Hybrid EIT Method Combines Math and Machine Learning for Improved Building Structure Analysis
Researchers from the Tokyo University of Science (TUS) have developed a novel hybrid approach that combines traditional mathematical techniques with cutting-edge machine learning methods to improve the analysis of building structures. The method, called AND, combines the benefits of the iterative Gauss-Newton (IGN) algorithm and the one-dimensional convolutional neural networks (1D-CNN) algorithm.
Electrical impedance tomography (EIT) is a non-destructive imaging technique used to visualize the interior of materials. It involves injecting an electric current between two electrodes and measuring distortions caused by foreign objects inside the material. EIT has the advantage of being low cost and less cumbersome compared to other imaging methods such as X-ray imaging or magnetic resonance imaging.
However, accurately reconstructing the obtained information as images has been a challenge in EIT. Existing mathematical algorithms used for reconstruction often result in inaccuracies. To overcome this issue, researchers have started exploring the use of machine learning algorithms such as 1D-CNN. But these algorithms have limitations when it comes to handling new or unseen data, reducing their effectiveness.
The innovative AND method developed by the researchers performs 2D logical operations on multiple EIT images to detect small foreign objects inside materials. In their study, the team tested their method on actual cement samples using both simulation and experimental data. They found that the AND method outperformed both the IGN and 1D-CNN methods in accurately reconstructing the position and size of foreign objects, especially when the size of the objects decreased.
Additionally, the researchers identified another method to improve the accuracy of EIT by changing the current injection pattern. By changing the spatial distribution of the electric field and combining it with other non-destructive evaluation techniques, the resolution for detecting foreign particles can be further improved.

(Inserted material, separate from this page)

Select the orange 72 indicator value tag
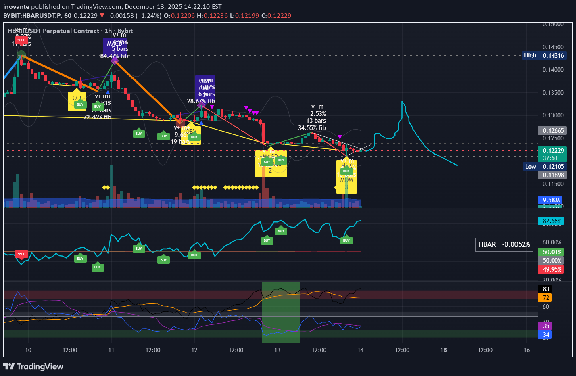click(545, 298)
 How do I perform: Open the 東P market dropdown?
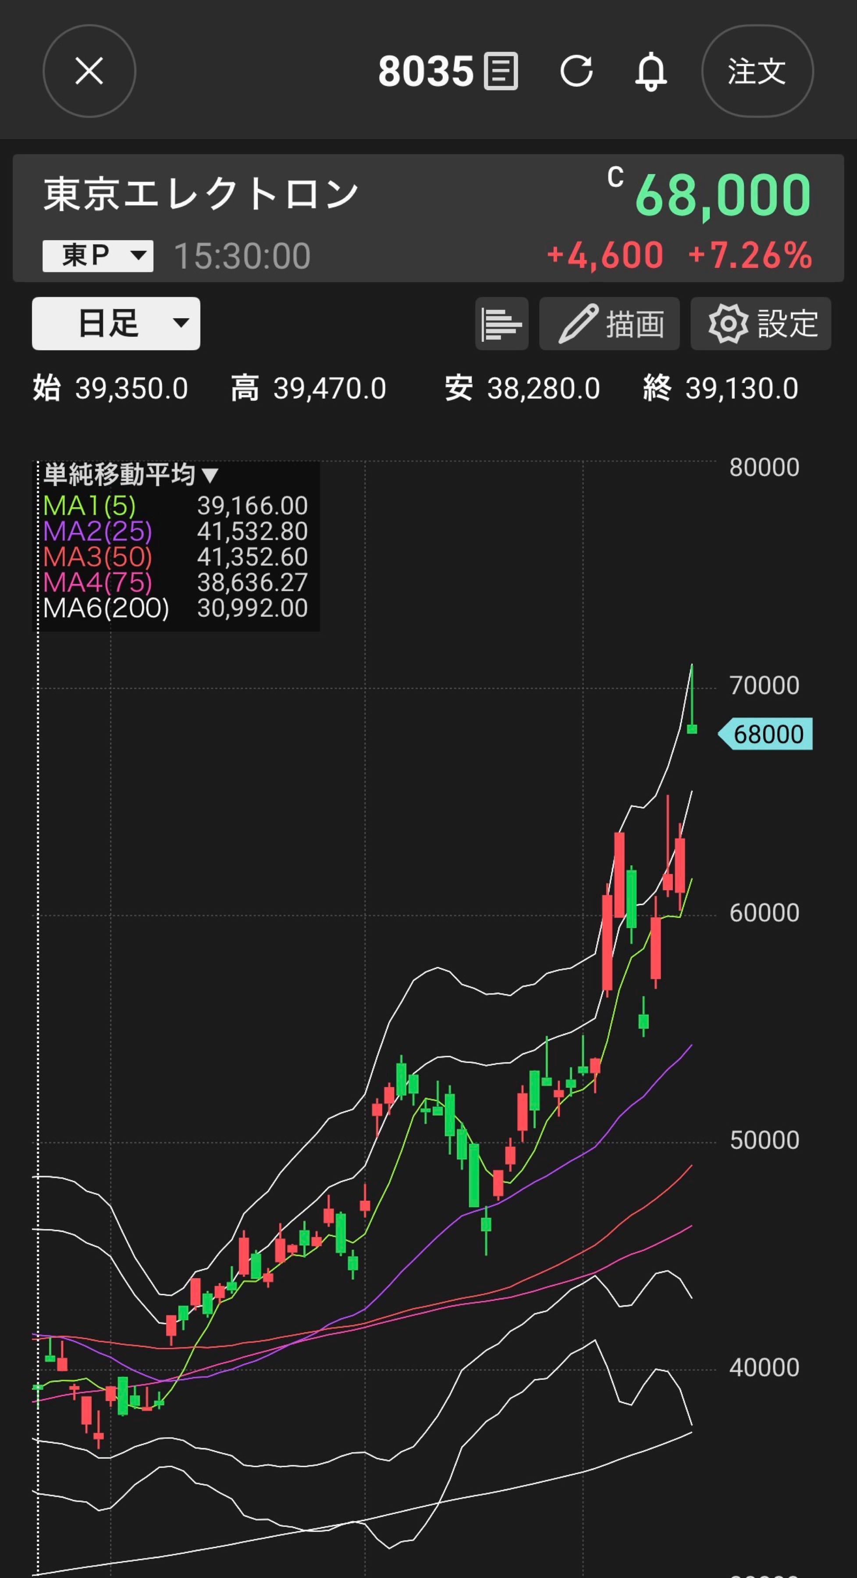point(98,255)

The proposed EIT reconstruction method has advantages in terms of equipment size and cost, making it a valuable tool for non-destructive foreign object detection. It can contribute to preventing building collapses and be deployed for rapid safety screening after natural disasters or explosions. This method is also expected to be easy to train inspectors and personnel to use.
This development marks a significant step forward in EIT technology, with the potential to become an important detection technique for preventing building collapse in the future. The researchers are now focused on further improving the accuracy of EIT by exploring different current injection patterns and combining EIT with other non-destructive evaluation techniques.
The study was financially supported by the AGC Foundation. The findings of the research were published in Volume 14, Issue 1 of the journal AIP Advances.
Tokyo University of Science (TUS) is a prestigious private research university in Japan. It has four campuses and has made significant contributions to science and technology since its establishment in 1881. Associate Professor Takashi Ikuno from TUS led the research team. His research interests include developing electronic devices with nanocarbon and low-dimensional nanomaterials.
In conclusion, the hybrid EIT method developed by the researchers combines mathematical approaches with machine learning, providing improved analysis of building structures. With its potential for non-destructive testing and foreign object detection, it has great significance in preventing building collapses and ensuring building health and safety.